俺はある意味地雷を踏んだと悟りながらミストとリィにの大好きなリーフクッキーを手渡すと・・・2人は同時にパクリと噛り付いた。


「あ・・・おいしい・・・・です。」

「うむ・・・・この味も久しいな。」

「そうか・・・あと、ついでだから話すけど・・・このゲームは本当に色んなことがある――――――良い事も悪い事も・・・だが、俺はどれも忘れたいとは思わない。

全部受け入れて・・・次に生かせるように・・・同じ過ちをしない為に・・・楽しい事は楽しみたいしな・・・ただそれだけなんだ。
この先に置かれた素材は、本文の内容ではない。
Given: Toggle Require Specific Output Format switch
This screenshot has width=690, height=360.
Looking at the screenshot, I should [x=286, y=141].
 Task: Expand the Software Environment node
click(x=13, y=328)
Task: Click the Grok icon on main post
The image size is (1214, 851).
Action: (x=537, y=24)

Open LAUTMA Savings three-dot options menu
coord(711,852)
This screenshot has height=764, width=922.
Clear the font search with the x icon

――――――だから、リィ・・・それにミスト・・・今、生きているこのときを楽しまないとな。」

俺は2人にそう言うと・・・2人は俺に飛び込み、リィは大きく泣き叫び・・・ミストは無言で少し涙を浮かべていると・・・


「あ~~その・・・何?この状況・・・心配だったから高速でして帰ってきたんだけど・・・あんたら何やってんの??」

「うぇ、あ!?お、お姉ちゃん!?わ、私・・・な、泣いてなんかないよ!!!

――――――これは、そ・・・そう・・・ムクロさんが良い事を言ったせいで・・・」

「そ、そうだ!!!私たちに涙を誘う感動話を聞かせてこうなっただけだからな!!!ほ、本当だぞ!!!」

「そ・・・・それはいいから・・・・2人ともどいてくれ・・・・重い・・・」

俺にのしかかる2人の後ろからの声の主は・・・先ほどの激しい戦闘にてリィを庇って消えていったロロが腕を組んで悩ましげな顔をして立っていた。

そして、俺にのしかかる2人はさっと立ちあがり・・・俺を起こして何もなかったかのような振る舞いをしていた。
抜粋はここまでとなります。